TO DO:
Return the rows below word for word, starting at the line that contains "Where should I click to: Click" and ending at the line that contains "Action: coord(269,160)", and leave out the pictures.

STORED DATA:
###

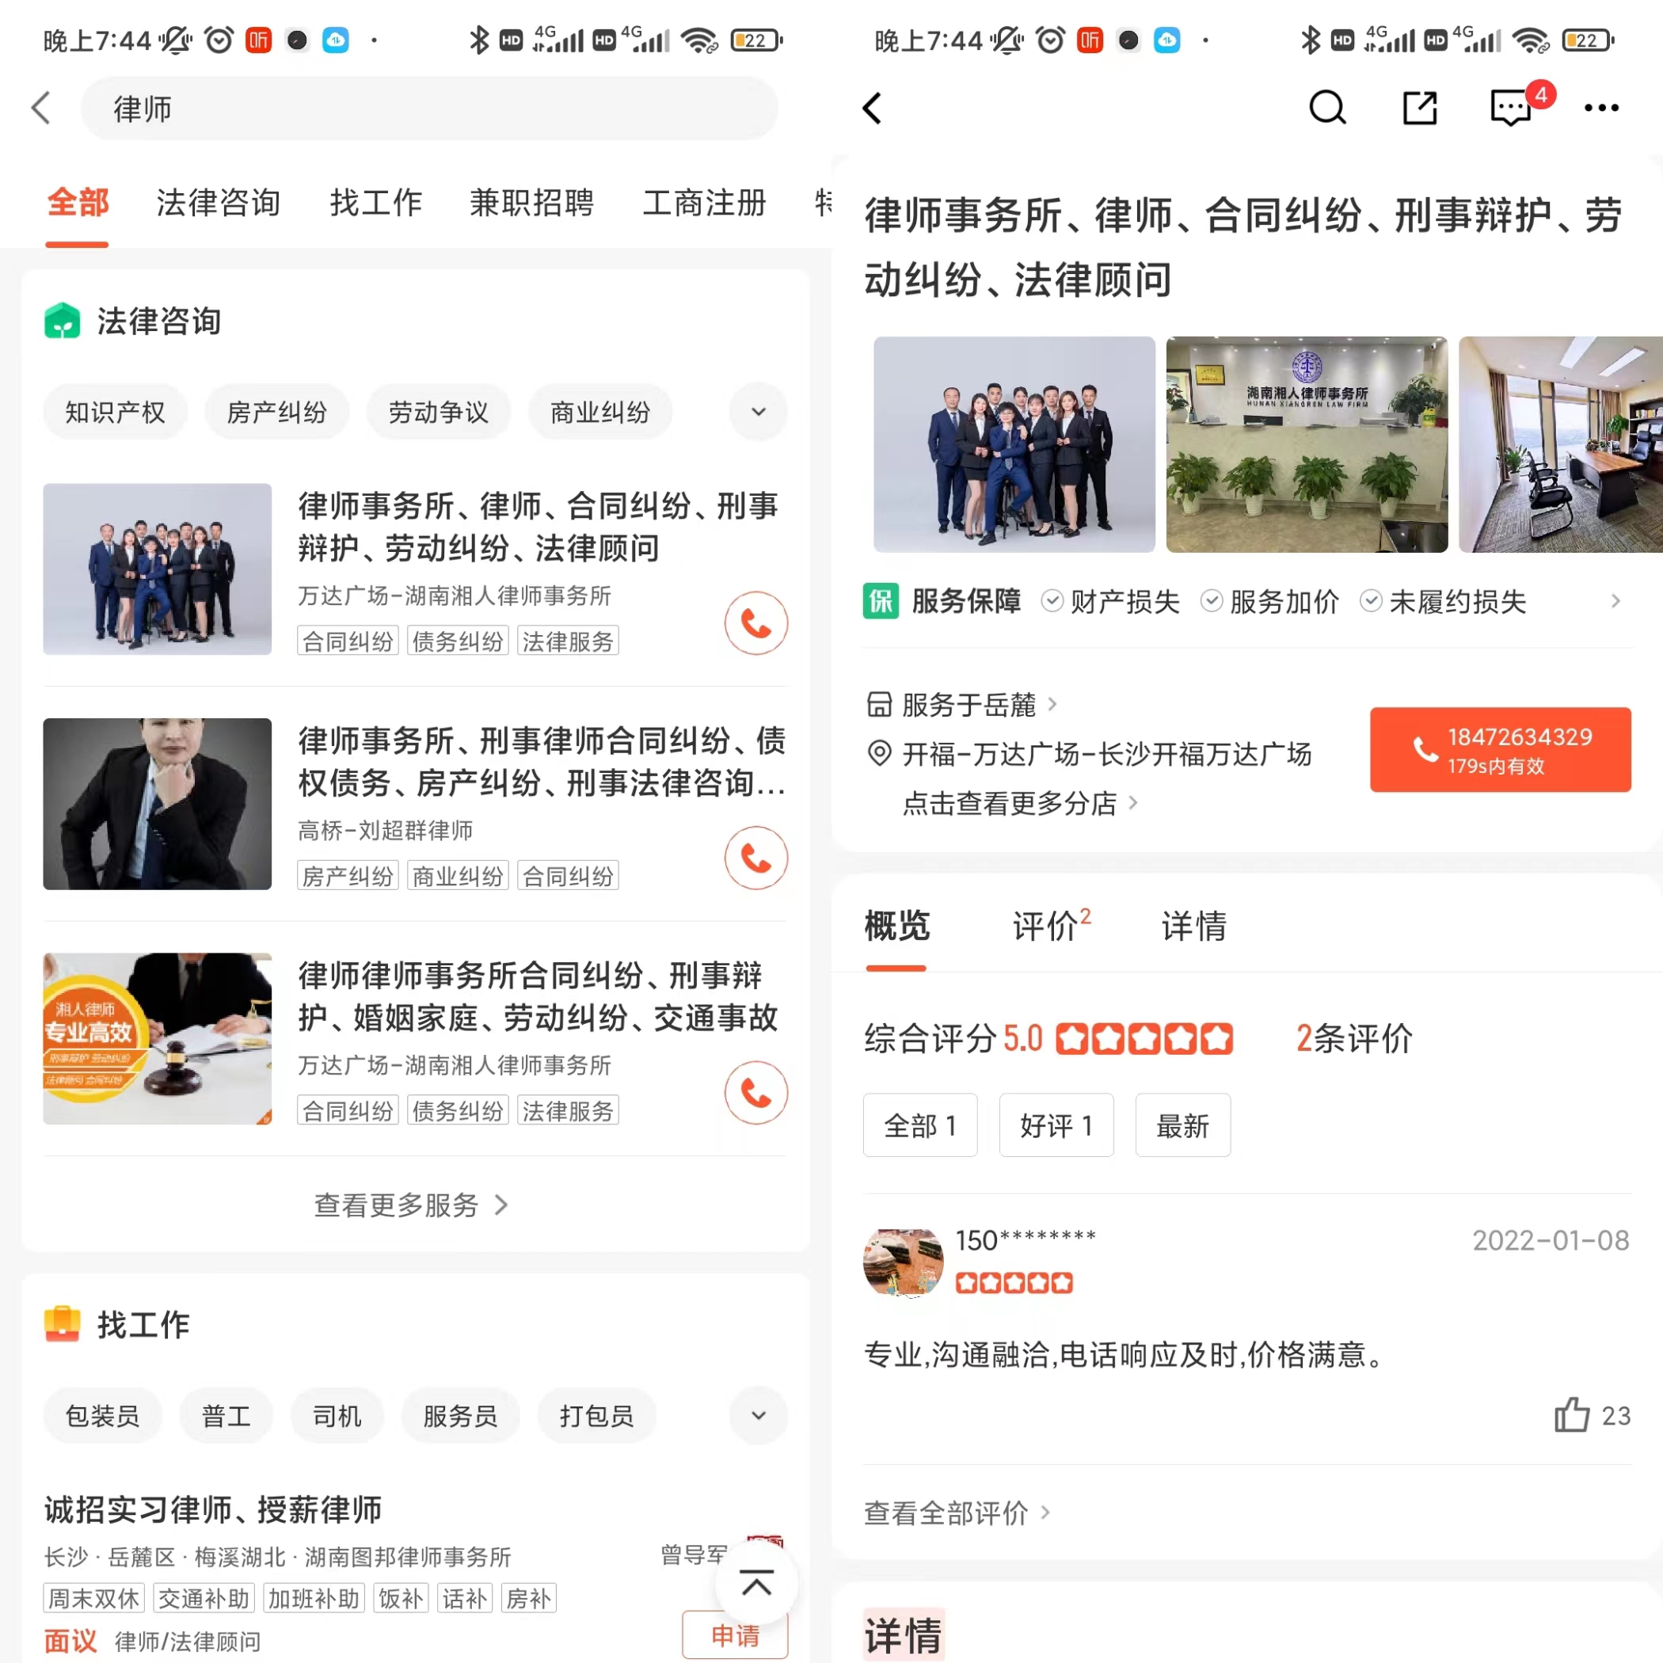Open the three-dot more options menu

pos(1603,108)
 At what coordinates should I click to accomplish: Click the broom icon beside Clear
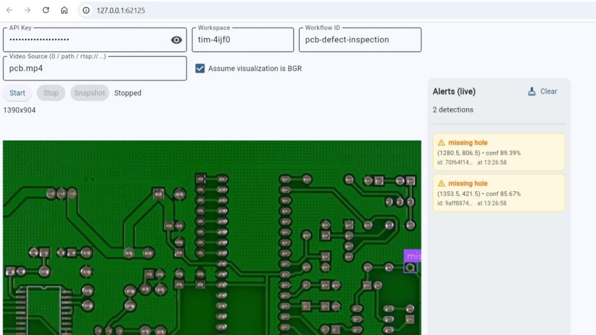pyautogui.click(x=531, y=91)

###

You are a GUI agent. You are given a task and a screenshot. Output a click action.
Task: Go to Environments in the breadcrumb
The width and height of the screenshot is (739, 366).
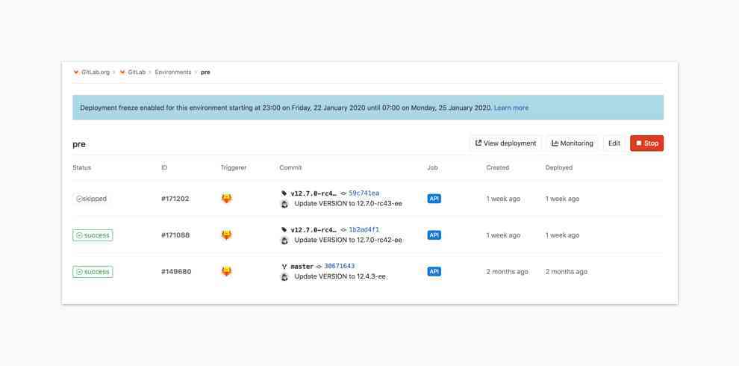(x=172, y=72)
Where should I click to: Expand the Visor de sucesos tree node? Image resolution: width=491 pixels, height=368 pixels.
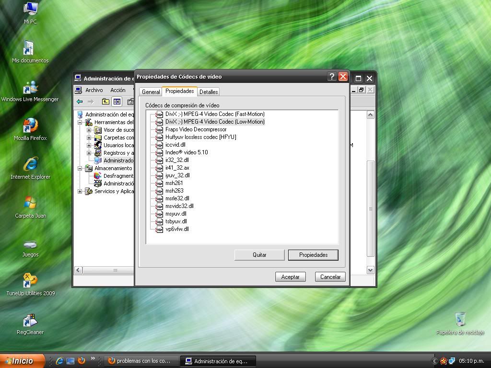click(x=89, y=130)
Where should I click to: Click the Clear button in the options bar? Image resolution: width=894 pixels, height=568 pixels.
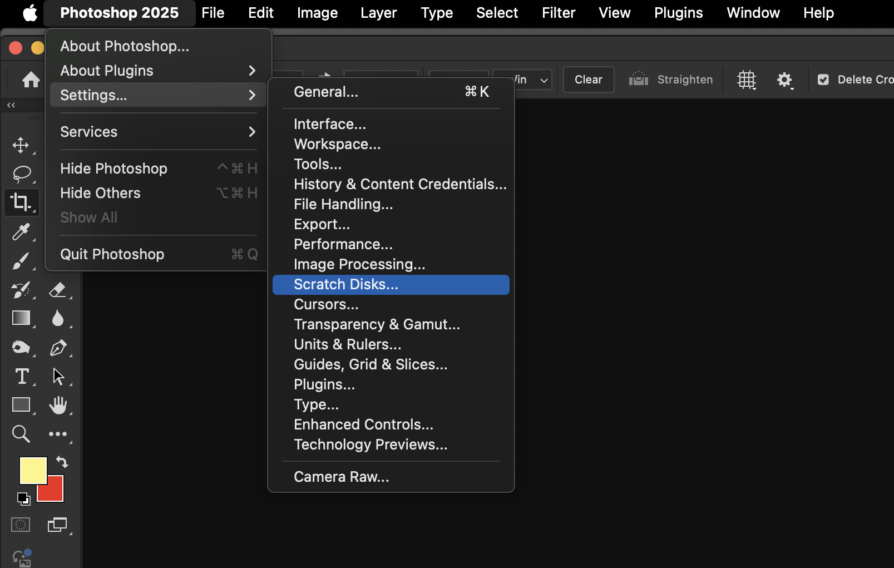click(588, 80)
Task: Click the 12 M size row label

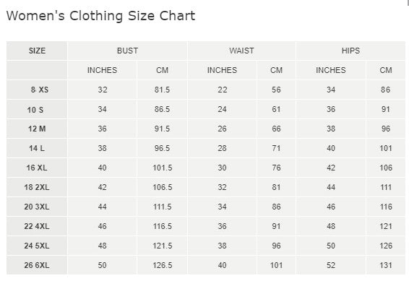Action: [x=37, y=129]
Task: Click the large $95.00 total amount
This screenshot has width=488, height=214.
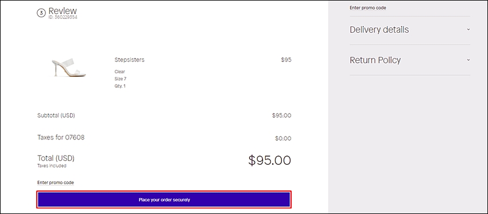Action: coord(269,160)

###

TASK OUTPUT:
Where should I click to: Click the Clear button in the options bar? Image resolution: width=894 pixels, height=568 pixels.
click(588, 80)
Task: Click the 12 M size row label

Action: [x=37, y=129]
Task: Click the large $95.00 total amount
This screenshot has width=488, height=214.
Action: coord(269,160)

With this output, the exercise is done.